15 Jan – Harald Helfgott: Expander graphs in number theory: the prime divisibility graph
An expander graph may be defined in any of several ways: in terms of boundaries of vertex sets, or in terms of eigenvalues of the graph Laplacian, or by random walks… Expander graphs have become a central object of study in discrete mathematics. Besides having many applications to the study of algorithms, they appear in group theory, in combinatorics and also in number theory. After taking a look at the use of number theory to construct expanders, the talk will then focus on the use of expanders in number theory – and on one new application in particular.
Helfgott will discuss a graph that encodes the divisibility properties of integers by primes. In joint work with M. Radziwiłł, this graph is shown to have a strong local expander property almost everywhere. He will go briefly over several consequences, including stronger versions of results by Tao and Tao-Teräväinen, as well as other results beyond the so-called parity barrier.

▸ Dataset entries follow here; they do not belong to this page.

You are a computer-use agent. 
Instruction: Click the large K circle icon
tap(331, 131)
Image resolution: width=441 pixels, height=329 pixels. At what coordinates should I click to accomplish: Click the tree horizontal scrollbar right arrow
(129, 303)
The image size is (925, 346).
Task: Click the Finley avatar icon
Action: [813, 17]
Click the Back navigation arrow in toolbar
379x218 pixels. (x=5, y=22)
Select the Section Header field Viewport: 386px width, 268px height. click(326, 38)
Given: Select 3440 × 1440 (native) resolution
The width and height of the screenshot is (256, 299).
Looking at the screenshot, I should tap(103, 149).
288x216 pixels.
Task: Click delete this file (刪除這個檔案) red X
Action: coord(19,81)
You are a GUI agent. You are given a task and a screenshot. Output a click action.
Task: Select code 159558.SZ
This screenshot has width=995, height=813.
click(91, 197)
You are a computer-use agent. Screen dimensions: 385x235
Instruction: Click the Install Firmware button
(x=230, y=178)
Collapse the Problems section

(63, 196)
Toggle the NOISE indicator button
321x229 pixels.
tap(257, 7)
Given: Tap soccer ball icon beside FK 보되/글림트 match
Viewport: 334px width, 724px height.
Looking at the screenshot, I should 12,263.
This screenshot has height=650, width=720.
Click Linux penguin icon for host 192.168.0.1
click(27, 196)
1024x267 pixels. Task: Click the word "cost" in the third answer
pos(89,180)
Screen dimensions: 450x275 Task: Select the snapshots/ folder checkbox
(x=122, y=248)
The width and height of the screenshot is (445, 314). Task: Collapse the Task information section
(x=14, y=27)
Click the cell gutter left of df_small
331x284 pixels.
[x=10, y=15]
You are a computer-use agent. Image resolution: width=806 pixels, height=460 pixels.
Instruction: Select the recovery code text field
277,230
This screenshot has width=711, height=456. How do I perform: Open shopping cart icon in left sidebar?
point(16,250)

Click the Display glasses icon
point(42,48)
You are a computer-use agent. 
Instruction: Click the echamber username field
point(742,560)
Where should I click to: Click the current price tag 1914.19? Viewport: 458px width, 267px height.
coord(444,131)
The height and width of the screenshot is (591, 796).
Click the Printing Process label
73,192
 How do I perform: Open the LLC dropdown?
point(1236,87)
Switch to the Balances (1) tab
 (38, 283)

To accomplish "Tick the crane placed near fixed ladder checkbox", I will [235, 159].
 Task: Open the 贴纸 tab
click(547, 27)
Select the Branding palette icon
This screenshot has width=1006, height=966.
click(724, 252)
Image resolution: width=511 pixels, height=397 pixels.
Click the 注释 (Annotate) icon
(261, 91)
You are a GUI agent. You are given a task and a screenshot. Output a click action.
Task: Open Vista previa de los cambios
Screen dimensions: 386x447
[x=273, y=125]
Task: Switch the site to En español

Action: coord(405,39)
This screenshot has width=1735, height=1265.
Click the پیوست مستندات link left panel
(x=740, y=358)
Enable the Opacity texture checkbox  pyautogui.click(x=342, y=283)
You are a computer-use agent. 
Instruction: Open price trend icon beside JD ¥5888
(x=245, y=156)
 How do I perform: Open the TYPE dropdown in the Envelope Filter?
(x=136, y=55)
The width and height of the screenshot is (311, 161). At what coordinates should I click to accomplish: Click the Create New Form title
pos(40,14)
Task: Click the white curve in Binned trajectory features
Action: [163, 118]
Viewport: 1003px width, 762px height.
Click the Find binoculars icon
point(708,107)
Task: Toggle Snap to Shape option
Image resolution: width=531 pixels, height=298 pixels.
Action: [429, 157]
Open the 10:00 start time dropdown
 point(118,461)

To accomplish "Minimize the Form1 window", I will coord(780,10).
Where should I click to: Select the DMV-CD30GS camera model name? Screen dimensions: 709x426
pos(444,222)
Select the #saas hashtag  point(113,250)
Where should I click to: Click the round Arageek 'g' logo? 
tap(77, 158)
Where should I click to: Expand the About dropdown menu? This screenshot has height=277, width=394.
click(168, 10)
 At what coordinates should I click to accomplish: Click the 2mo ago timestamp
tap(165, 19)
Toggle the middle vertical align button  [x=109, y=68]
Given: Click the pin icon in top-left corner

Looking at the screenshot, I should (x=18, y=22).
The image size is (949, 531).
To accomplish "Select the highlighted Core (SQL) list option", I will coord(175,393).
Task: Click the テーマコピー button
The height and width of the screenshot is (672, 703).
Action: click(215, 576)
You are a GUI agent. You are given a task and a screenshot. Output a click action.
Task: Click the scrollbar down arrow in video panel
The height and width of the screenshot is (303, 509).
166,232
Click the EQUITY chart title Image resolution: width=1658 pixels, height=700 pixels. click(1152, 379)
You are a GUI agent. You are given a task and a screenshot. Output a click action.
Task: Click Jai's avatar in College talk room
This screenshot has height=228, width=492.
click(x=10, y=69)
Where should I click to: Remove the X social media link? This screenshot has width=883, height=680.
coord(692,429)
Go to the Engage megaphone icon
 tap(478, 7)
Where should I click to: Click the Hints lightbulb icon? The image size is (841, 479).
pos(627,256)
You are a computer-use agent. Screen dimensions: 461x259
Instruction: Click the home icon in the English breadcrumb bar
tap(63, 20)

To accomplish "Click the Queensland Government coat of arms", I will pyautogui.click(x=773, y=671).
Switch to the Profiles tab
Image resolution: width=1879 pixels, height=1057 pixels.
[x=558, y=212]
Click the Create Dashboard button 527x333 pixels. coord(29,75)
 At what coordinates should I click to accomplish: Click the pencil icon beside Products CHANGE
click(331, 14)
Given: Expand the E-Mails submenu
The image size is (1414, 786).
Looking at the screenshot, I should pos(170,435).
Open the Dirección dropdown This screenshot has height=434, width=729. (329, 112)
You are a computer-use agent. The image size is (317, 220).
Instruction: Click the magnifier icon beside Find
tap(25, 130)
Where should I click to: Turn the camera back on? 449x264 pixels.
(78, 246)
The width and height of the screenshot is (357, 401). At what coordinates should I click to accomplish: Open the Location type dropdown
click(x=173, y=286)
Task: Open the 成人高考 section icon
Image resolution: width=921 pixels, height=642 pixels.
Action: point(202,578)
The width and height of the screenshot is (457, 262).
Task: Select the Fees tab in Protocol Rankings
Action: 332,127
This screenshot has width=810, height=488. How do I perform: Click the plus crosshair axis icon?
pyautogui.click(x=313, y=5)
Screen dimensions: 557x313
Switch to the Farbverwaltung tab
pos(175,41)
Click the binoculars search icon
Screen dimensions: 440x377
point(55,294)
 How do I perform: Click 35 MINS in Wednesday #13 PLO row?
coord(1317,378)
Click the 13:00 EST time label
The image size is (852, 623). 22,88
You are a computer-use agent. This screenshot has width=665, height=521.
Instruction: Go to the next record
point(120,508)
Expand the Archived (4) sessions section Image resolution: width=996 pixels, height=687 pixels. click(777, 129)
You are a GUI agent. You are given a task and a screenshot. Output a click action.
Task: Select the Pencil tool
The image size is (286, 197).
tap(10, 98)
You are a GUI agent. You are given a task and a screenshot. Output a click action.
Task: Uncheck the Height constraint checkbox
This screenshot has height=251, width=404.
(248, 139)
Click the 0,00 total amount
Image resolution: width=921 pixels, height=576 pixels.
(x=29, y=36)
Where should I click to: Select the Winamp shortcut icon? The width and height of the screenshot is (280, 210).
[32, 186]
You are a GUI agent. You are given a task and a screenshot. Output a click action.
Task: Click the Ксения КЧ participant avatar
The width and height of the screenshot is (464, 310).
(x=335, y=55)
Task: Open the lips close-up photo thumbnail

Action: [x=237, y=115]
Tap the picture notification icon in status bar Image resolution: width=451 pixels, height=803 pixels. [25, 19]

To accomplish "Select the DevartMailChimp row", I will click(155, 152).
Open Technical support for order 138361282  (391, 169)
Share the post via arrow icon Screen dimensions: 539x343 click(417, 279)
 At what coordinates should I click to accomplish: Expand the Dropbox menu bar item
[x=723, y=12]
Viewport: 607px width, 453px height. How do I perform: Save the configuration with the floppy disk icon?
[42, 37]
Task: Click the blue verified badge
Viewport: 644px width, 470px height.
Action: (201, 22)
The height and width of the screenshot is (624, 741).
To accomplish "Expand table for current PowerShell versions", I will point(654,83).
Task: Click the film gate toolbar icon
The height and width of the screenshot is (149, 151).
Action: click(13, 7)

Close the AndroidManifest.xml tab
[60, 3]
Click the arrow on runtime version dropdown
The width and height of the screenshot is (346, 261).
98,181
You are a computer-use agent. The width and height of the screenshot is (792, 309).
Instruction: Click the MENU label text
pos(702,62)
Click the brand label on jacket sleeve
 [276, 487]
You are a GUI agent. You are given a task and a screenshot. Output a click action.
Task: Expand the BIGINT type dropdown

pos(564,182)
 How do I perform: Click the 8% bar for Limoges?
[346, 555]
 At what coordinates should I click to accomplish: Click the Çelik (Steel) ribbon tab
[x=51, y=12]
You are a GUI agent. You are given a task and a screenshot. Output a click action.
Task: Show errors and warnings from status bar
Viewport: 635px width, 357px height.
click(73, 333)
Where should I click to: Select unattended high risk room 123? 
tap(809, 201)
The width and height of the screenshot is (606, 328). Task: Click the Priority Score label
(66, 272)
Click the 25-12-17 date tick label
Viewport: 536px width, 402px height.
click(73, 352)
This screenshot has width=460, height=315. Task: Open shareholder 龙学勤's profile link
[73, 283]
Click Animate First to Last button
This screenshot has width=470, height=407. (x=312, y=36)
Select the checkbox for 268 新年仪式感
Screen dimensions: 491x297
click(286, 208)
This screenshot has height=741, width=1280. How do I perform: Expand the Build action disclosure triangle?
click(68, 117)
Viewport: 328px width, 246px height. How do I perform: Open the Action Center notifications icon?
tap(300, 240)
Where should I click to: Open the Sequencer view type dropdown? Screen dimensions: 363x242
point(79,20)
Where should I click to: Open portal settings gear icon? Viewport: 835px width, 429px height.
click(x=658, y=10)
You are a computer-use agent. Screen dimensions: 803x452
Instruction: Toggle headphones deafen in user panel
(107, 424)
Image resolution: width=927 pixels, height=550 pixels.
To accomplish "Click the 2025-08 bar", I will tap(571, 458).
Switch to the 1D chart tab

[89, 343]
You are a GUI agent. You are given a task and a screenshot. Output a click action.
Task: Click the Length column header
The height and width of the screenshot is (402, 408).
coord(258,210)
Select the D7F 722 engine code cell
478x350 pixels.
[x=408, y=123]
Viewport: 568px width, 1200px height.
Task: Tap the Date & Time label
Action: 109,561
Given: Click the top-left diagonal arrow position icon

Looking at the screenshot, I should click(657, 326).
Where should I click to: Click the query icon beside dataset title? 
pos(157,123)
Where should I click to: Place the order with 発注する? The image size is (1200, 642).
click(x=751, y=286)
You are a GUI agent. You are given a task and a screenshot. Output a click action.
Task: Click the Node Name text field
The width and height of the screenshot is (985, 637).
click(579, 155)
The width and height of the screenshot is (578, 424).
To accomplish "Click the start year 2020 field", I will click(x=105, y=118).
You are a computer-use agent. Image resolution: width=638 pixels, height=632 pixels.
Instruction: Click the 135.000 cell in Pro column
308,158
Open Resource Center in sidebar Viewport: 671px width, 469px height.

Born in Peru in 1977, Harald Andrés Helfgott went on a scholarship to Brandeis and then to Princeton, where he took his doctorate in 2003. He was then a postdoc at Yale University and Université de Montréal, and had a first permanent position in the UK. He has been a researcher at the Centre national de la recherche scientifique (CNRS) in Paris since 2010, becoming a senior researcher in October 2014 (currently on leave). Since 2015, he has been a Humboldt Professor at the University of Göttingen. He is also an honorary professor at Universidad Nacional de San Marcos and has an honorary doctorate from Universidad Nacional de Córdoba.